P1634R0
Naming guidelines for modules

Published Proposal,

Author:
Audience:
SG15
Project:
ISO/IEC JTC1/SC22/WG21 14882: Programming Language — C++

Abstract

In which we propose a set of rules and advice to name modules

1. Introduction

Modules names are unique in a C++ program (all modules units identified by the same name refer to the same module). Furthermore, the name of a module is part of the API and ABI. This is different from headers which are usually identified by a path which can be adapted by consumers, and which are never part of the ABI.

And so, renaming a module is a very disruptive change within a project and more importantly, it’s a very disruptive breaking change for downstream projects. In other words, modules can virtually never be renamed.

As code is poised to be reused and shared across companies, communities, and projects, the requirement that modules need to be uniquely identified within a project directly translate to the requirement that module names be unique across the universe.

While offering such a guarantee is impossible, the following guidelines strive to reduce the risk of naming conflicts.

2. What problems are we trying to solve

A historical lack of tooling contributed to C++ projects having shallow dependency trees, in which conflicts are not frequent - but do occur (util.hpp, config.h and other are very frequent header names). In recent years we observe a desire in the community for tools that would allow deeper dependency trees. Dependency trees can grow exponentially and as the tooling and the ecosystem mature, the risk of naming conflict increase. Because modules cannot be renamed without breaking API, naming conflicts would impede the community’s ability to provide these tools and interoperable libraries. We came to understand that names declared at global scoped or imported into the global scope by using namespace statements hamper our ability both to add names to a library or to update that library in dependent code, the same problem would inevitably occur in the absence of rules designed to minimize the risk of conflict.

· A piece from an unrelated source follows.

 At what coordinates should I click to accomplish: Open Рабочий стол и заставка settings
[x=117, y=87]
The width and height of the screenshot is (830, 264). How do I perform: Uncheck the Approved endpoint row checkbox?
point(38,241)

We can not predict the success we will have as a community in making it easier to reuse our code but we know modularizing and making our existing libraries dependable "at scale" will be challenging.

In the case of modules naming and mapping, we have a unique opportunity to be proactive, which is much easier than trying to change our codebases in 2, 5, 10 years. And while modules are new and unfamiliar, existing challenges with headers as well as extensive experience by other languages [CSHARP][JAVA][Python] can help us design guidelines that will ensure naming conflicts are unlikely to arise as the number of libraries increases over time [past-vs-future].

3. Applicability

The proposed guidelines are for the benefits of library authors who intend to share code with external entities, either open source or not. Programs (root node in dependency graphs) are still encouraged to follow the following guidelines as naming conflicts can still arise with imported modules, existing code and company policies permitting.

4. Proposed guidelines

4.1. Prefix module names with an entity and/or a project name to prevent modules from different companies, entities and projects of declaring the same module names.

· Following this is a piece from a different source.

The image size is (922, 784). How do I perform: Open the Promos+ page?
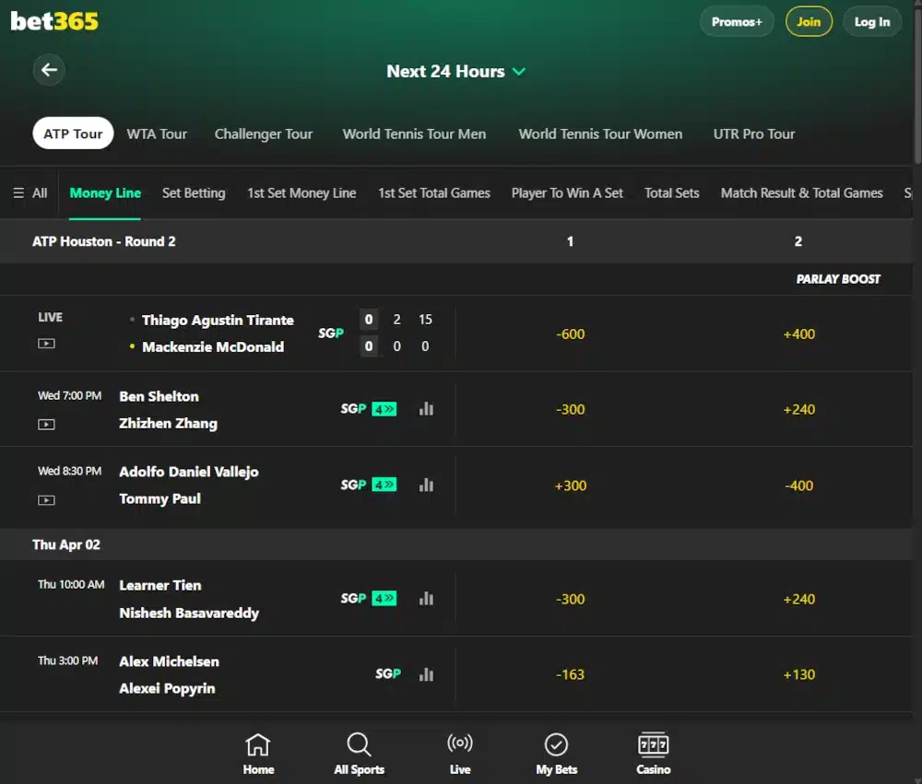737,21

A good way to prevent conflict is to prefix all modules with the name of the entity maintaining the project. This scheme has, with variation, proved successful in many other languages faces with the same issues (C#, JavaScript, Go, ... ).

As such, google.abseil is a better (more unique) module name than abseil. The logic is that google is probably unique - companies and individuals usually have to maintain the uniqueness of their name or online identities. In fact, this schema has been adopted by numerous code hosting platforms such that most open source projects can be uniquely identified by the name of their repository, itself in the form , extending that naming scheme, therefore, would be consistent with other naming considerations projects have to contend with.

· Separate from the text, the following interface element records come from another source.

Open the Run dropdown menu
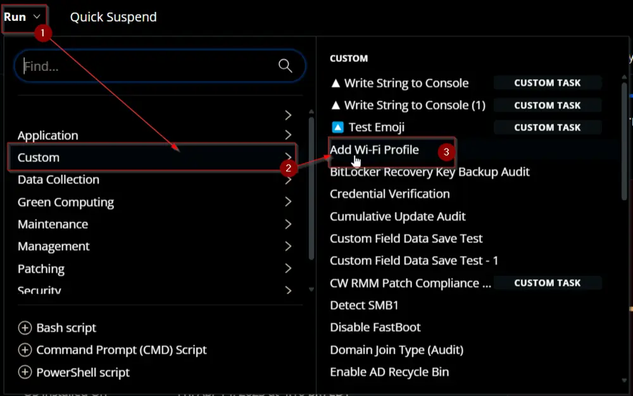Viewport: 633px width, 396px height. (x=24, y=17)
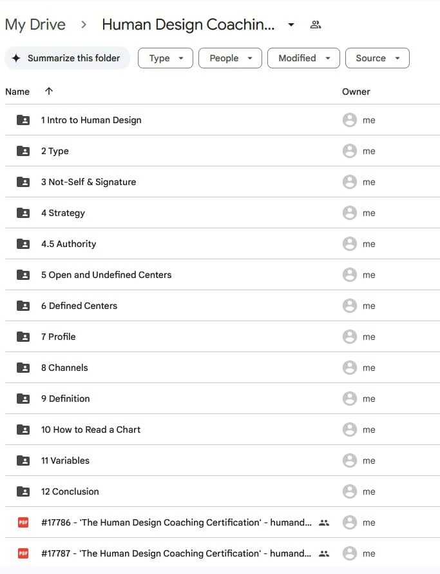Click shared folder icon for 2 Type

click(x=23, y=151)
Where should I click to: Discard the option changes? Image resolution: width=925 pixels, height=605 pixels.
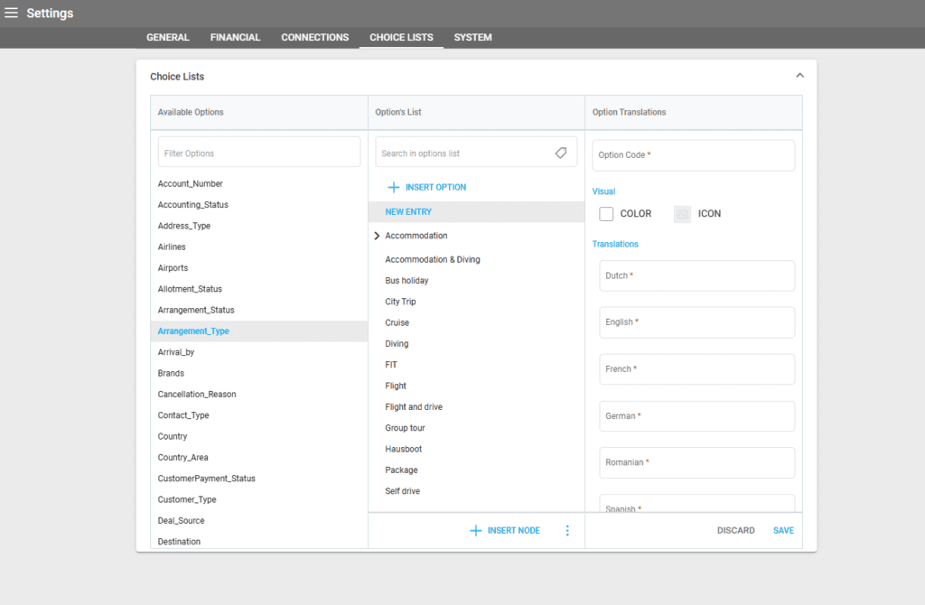point(735,530)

Experience with other languages and with C++ namespaces show that it is unnecessary and indeed counter-productive to recommend more than 2 identifiers to uniquely identify a project. As such we do not, for example, recommend that module be prefixed by a team name.

Languages such that Java use reverse domain names to identify packages (which are, for our purpose, comparable to modules)

For example, a module for the boost Asio library would under this scheme be named org.boost.asio.

However, this has a number of drawbacks

It is also unclear, despite the uniqueness of domain names, whether this scheme actually helps in guaranteeing the uniqueness of a name.

There are exceptions to consider: Projects that are developed under an eponymous umbrella, which have gained notoriety over the years. Thes projects would have existed long before the present proposal and the C++ ecosystem Technical Report, and they are numerous.

Qt is developed by the Qt project, Catch2 is developed under the name Catch2, etc. It makes such in these cases to recommend qt or catch2 as module name prefixes rather that qtproject.qt or catchorg.catch2.

The proposed scheme intents to describe in a consise way the ownership of a module and does not need to reflect the internal organization of a company. In that sense, and because short names are easier to remember, only the first identifier of a module name should pertain to the general ownership while the second part pertain to the project. Optional subsequent parts are left to the discretion of the maintainers.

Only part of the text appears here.